Extracted text START

At my most recent all-day retreat for women, I spoke on everything from creativity to hormones, and the topic that provoked the most intense discussion was that of establishing your life’s purpose. This subject has fascinated me since I walked away from Emergency Medicine and began the journey that led me to a very different, purpose-driven life.
For you, here are my Six E’s of Finding Your Purpose, a small but key part of the presentation that I gave at the retreat:
Many think that purpose should be obvious and easy to identify, an idea that leads to much frustration and disappointment. More typically your purpose will slowly emerge as you put one foot in front of the other, following where your heart, talents and life seem to be leading you.
You may even go through a season where you long to find it, to the point that you feel deep emotional pain but can’t seem to find a clue anywhere. If you have this experience, like I did, you could even start believing that everyone else might have a purpose, but you very sadly don’t.

Extracted text END

*Tasks*
1. List the topics that the passage on finding your purpose says the author spoke on at the all-day retreat.
2. Resume the passage on finding your purpose, starting after its final sentence.

Supplied material START

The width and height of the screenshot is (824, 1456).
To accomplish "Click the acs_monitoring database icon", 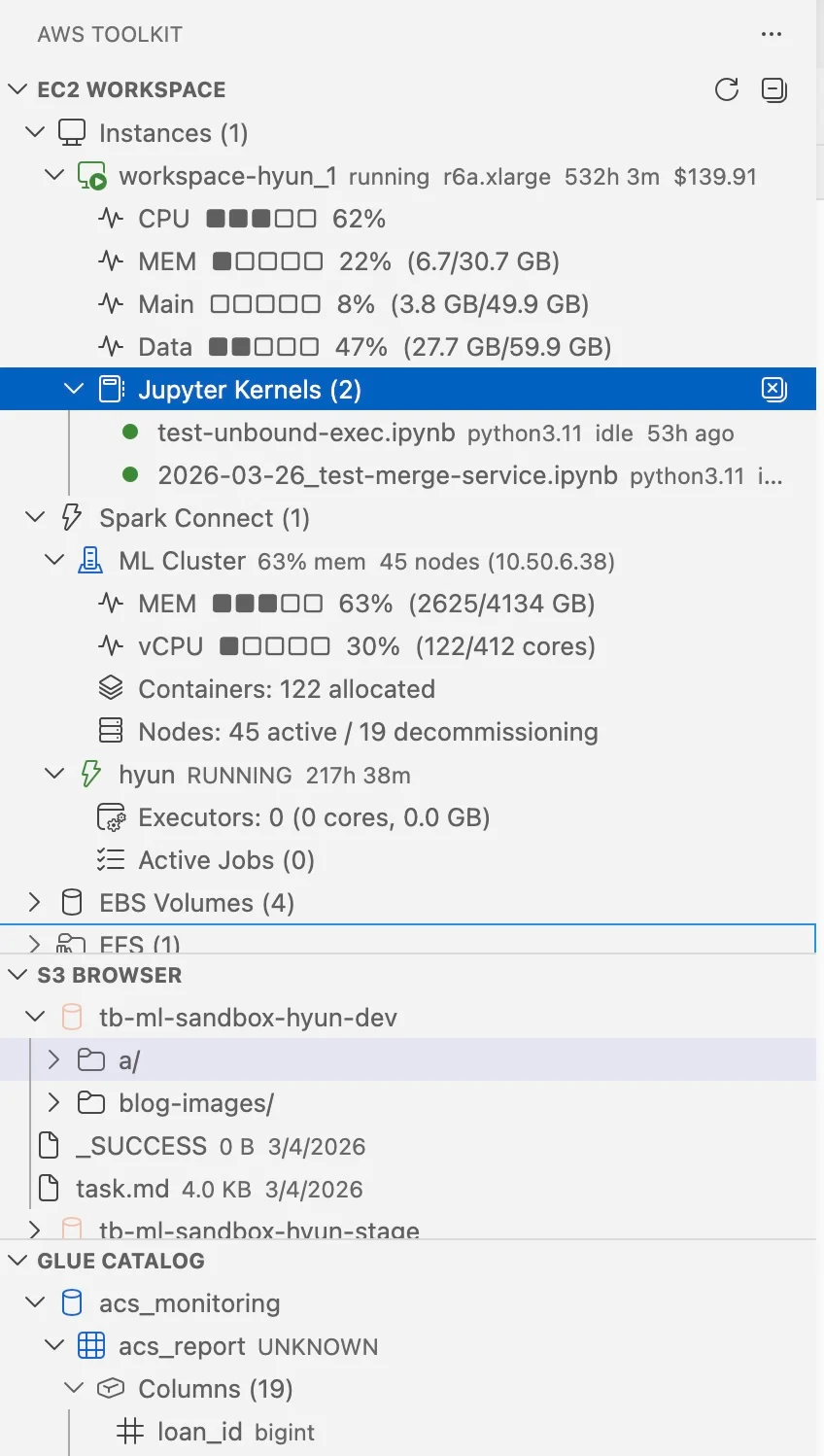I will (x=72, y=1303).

Supplied material END
Supplied material START

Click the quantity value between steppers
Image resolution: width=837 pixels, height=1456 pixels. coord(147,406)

Supplied material END
Supplied material START

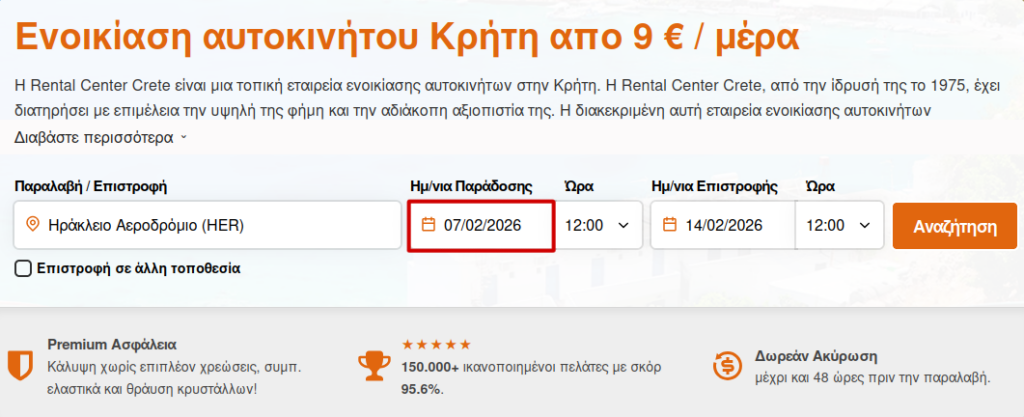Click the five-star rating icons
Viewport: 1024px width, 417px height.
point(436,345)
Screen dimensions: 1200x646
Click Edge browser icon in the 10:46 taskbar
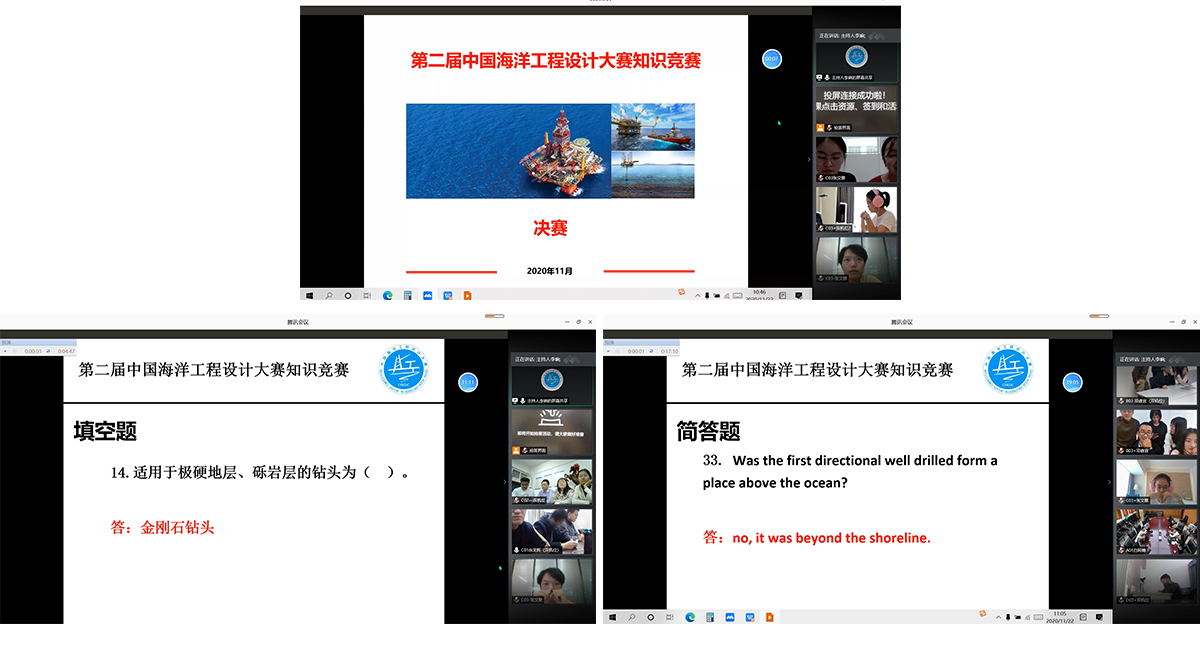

Supplied material END

*Answers*
1.
Creativity
Hormones
Establishing your life's purpose

2.
There may be the occasional person who knows their purpose from the time they were a child, sets out on the perfect course of study, and spends their whole life doing what they were meant to. This wasn’t my experience, and chances are it wasn’t yours either.
As you go through this journey, gaining wisdom about yourself and receiving delicious, surprising clues from life (I liken it to a treasure hunt), your sense of purpose will evolve and change.
After I left Emergency Medicine I decided I was meant to be a dancer and a writer. I started publishing travel pieces, and then began to write about wellness and nutrition. I also studied salsa and flamenco dancing and began to perform and teach. Next, I felt called to educate people about mind-body medicine through public speaking. Then I discovered a passion for coaching, for helping people discover their purpose and create more fulfilling, happier lives.
At each phase I thought I had found my purpose and it felt like – and looked like – I kept changing my mind. I never imagined that one day I would find my ultimate purpose in merging all of the above to serve others. Today, I’ll often surprise the crowd at a conference by flamenco dancing onto the stage (dance), after which I speak about creating a healthier, happier more fulfilling life (public speaking). There’s usually a book signing after (writing), and at that time people who want to work with me will sign up for one-on-one programs (coaching).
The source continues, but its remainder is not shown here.